• **ACTIVITY**
Starting at the line containing "You are a computer-use" and ending at the line containing "Image resolution: width=865", print every line of the material below exactly, both ends included, and stop there.
+++++
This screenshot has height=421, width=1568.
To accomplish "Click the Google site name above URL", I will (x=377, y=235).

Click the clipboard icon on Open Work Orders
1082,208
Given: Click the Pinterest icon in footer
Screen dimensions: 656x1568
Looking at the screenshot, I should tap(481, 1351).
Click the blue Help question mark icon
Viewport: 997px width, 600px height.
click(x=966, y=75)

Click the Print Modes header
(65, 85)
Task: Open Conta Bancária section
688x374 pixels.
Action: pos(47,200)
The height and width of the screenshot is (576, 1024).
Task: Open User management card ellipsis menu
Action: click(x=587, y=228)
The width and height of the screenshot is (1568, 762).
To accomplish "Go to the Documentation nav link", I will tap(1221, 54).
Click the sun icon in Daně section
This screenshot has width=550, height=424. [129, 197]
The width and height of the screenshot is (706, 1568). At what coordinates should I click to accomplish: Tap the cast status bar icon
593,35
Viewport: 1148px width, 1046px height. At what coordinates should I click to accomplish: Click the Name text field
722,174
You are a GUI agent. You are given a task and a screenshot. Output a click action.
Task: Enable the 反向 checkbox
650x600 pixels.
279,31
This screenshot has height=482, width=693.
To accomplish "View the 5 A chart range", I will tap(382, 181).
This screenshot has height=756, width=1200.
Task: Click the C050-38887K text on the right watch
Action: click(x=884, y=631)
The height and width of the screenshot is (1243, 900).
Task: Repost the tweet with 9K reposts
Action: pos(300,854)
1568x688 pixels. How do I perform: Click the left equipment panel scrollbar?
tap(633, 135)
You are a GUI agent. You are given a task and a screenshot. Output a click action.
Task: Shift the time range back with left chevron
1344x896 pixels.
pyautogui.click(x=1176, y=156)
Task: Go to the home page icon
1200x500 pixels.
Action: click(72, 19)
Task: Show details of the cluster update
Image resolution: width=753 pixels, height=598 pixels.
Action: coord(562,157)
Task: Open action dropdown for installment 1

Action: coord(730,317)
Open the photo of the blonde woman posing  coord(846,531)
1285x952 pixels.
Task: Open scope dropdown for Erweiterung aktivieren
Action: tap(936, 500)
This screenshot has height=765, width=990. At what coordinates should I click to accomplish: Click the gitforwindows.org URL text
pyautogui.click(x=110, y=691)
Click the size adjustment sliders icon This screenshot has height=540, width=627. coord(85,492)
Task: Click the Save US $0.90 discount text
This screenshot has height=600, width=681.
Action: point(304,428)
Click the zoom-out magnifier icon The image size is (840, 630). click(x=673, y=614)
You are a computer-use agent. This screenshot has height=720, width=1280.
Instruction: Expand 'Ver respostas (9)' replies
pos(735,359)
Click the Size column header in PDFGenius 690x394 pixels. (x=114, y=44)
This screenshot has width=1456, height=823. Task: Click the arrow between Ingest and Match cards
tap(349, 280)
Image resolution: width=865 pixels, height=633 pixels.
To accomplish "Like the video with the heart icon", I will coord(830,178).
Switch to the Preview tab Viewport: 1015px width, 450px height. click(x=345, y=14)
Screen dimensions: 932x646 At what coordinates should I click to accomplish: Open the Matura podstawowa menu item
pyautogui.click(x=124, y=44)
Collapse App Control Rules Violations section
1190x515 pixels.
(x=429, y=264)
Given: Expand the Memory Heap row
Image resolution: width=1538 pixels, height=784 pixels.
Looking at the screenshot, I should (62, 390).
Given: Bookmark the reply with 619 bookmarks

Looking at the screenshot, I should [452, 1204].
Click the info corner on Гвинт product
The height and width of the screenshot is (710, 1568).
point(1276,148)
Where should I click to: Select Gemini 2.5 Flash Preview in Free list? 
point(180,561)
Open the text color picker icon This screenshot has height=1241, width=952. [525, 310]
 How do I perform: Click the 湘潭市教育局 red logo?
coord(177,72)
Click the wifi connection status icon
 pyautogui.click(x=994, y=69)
+++++
• **OUTPUT OF THE TASK**
You are a computer-use agent. This screenshot has height=720, width=1280.
Instruction: Expand 'Ver respostas (9)' replies
pos(735,359)
Click the Size column header in PDFGenius 690x394 pixels. (x=114, y=44)
This screenshot has width=1456, height=823. Task: Click the arrow between Ingest and Match cards
tap(349, 280)
Image resolution: width=865 pixels, height=633 pixels.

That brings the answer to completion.